Seattle launched its unprecedented citywide $15 minimum wage experiment today. However, according to the latest reports, the experiment lacks the necessary, well, experimenters. The city agency created for the purpose of supervising the implementation of the $15 minimum wage law is not fully staffed and does not have a director. The Seattle Times,
“Mayor Ed Murray and the City Council last November budgeted $1,168,000 for the new Office of Labor Standards (OLS), part of the existing Office for Civil Rights (OCR).
“The money is supposed to fund seven employees, outreach to workers and managers, and enforcement of the new minimum-wage ordinance and three other labor laws…
“Officials have made just one outside hire, however, filling the position of OLS lead investigator. They’re having an Office of Civil Rights investigator pinch-hit as OLS business liaison while the actual business liaison serves as interim director.
“The hiring process for three OLS investigator positions has yet to begin, and the city is still taking applications for the role of permanent director.
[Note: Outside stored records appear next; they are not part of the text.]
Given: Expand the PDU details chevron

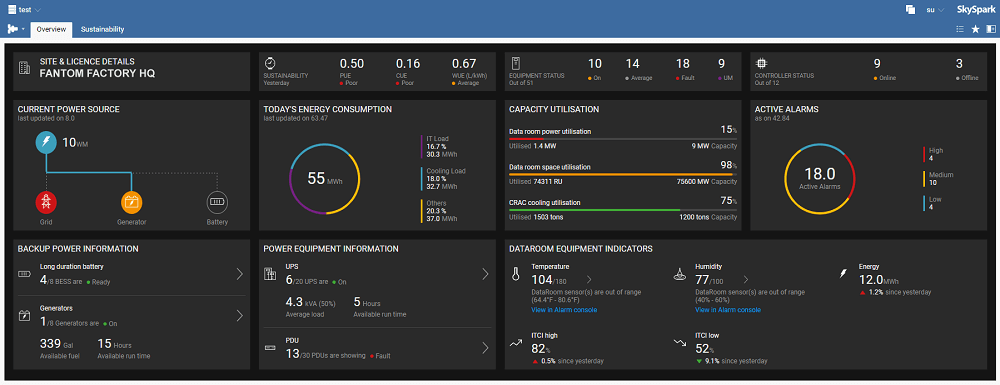Looking at the screenshot, I should 485,348.
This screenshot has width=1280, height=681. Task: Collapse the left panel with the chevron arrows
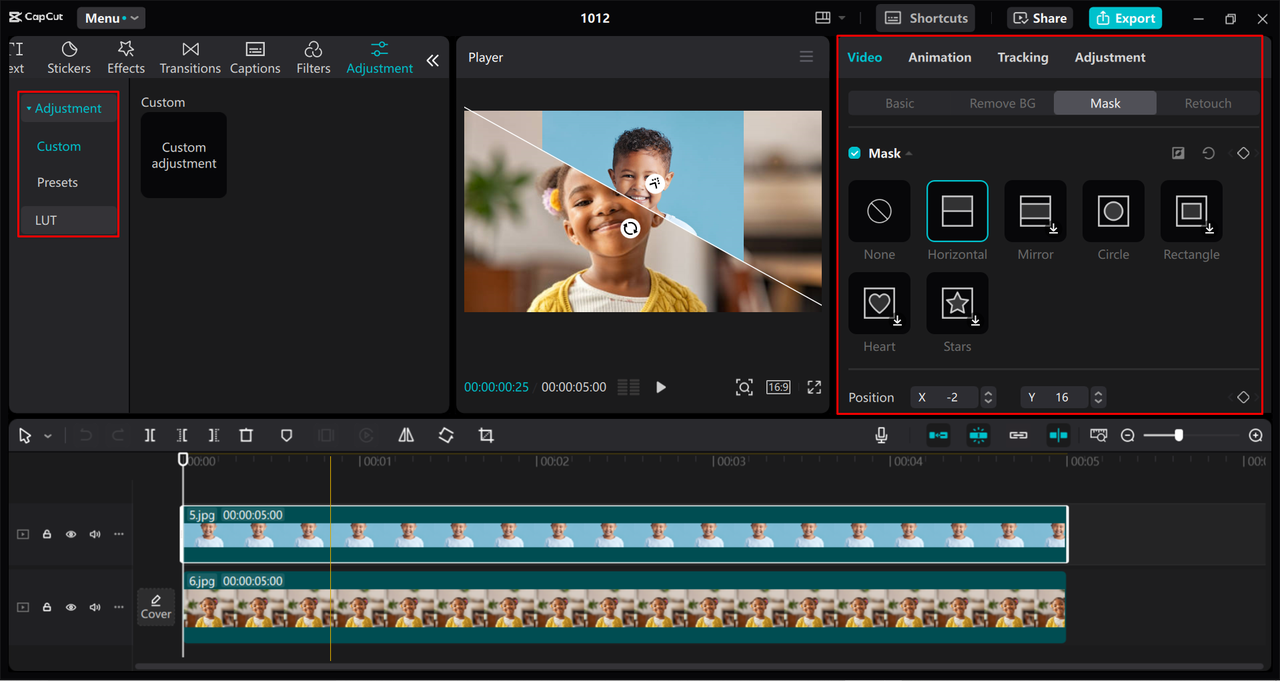(432, 59)
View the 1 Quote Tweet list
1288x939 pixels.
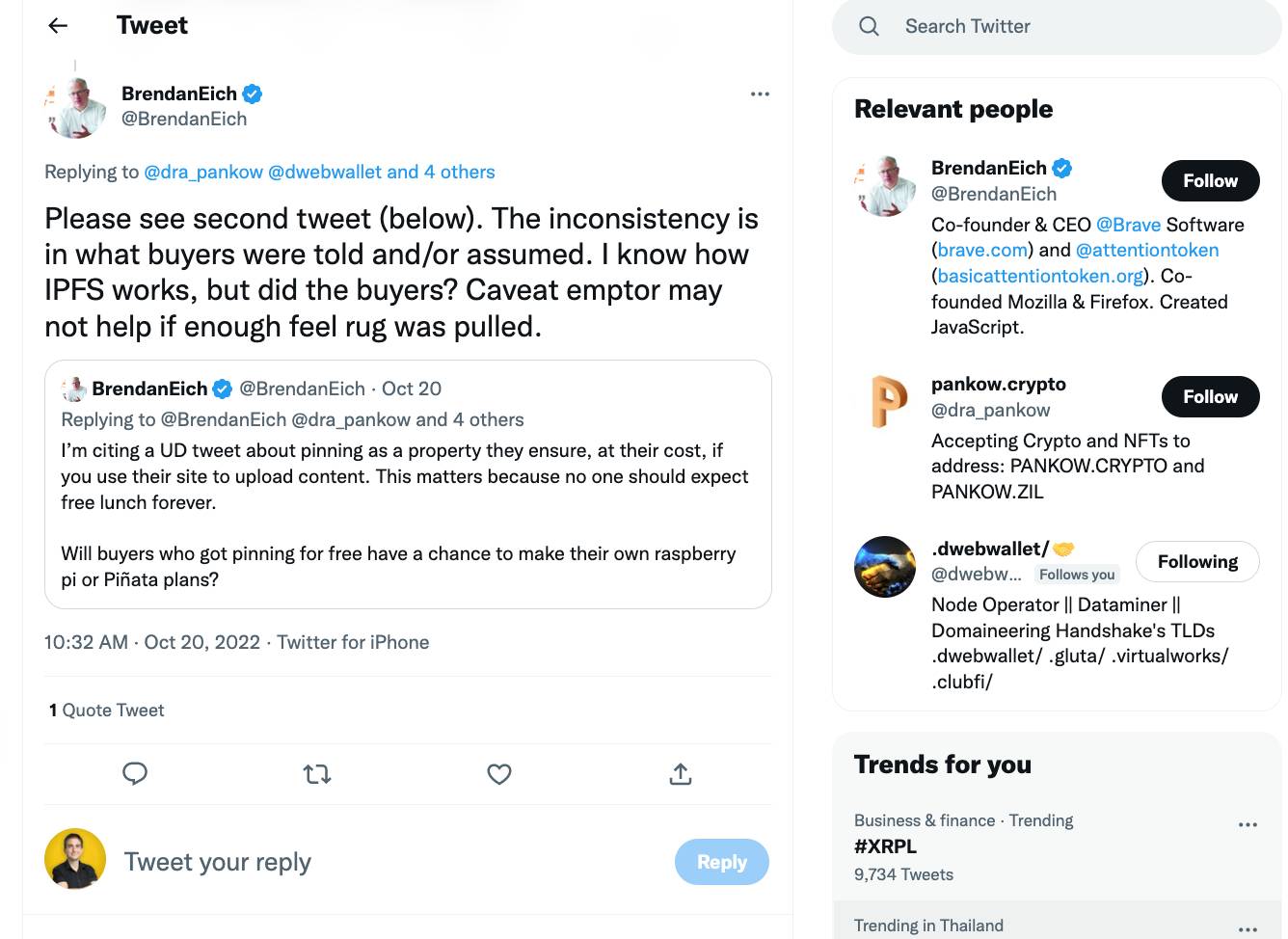point(106,710)
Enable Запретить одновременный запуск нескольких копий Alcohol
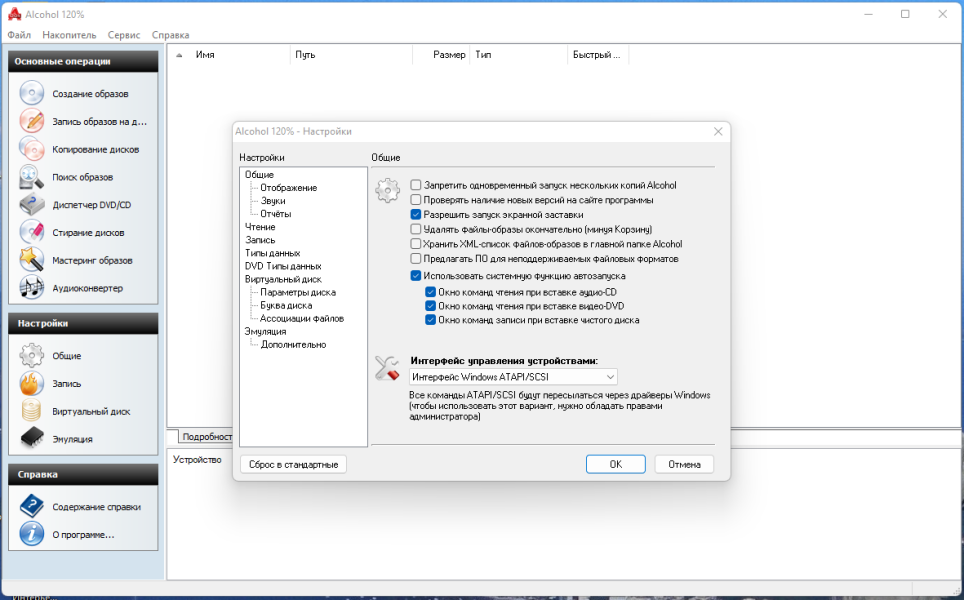964x600 pixels. point(416,185)
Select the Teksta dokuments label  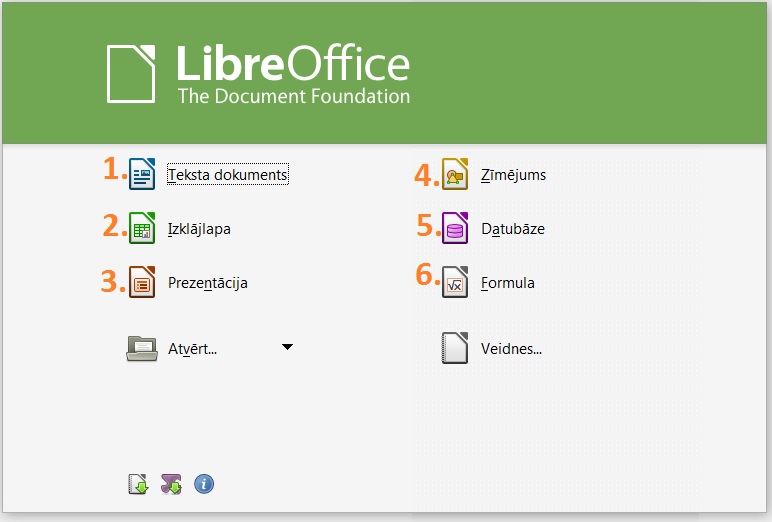coord(228,175)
An OLS community liaison may be hired soon.”
The hiring lag earned the criticism of far-left City Councilmember Nick Licata, who worked with Murray to create the OLS. Licata complained of a “low level of assistance” and “too slow” rollout of OLS. We can only guess how the 15 Now crowd would react to businesses performing at a similar standard when implementing the $15 minimum wage law—something tells us it would involve a protest led by Councilmember Kshama Sawant.
Under Seattle’s $15 minimum wage law, employers with more than 500 workers must set a new minimum wage of $11 an hour today. They must increase to $15 an hour by 2017. Small businesses “must pay either a flat hourly rate of $11, or $10 an hour with an additional $1 in tips or payments made to a qualifying medical-benefits plan.”
tensor says
Oh, foolish, foolish Seattle, when will you stop driving employers away with your moonbat socialist wacko anti-business policies?
Expedia will to move its headquarters from Bellevue to Seattle, the online travel company said Thursday.
But, Expedia is an on-line company, so moving the HQ is merely symbolic, though, right?
Wrong.
… the move means downtown Bellevue will lose more than 6 percent of its entire workforce.
Any word on when the Bellevue City Council will get a Freedom Socialist member?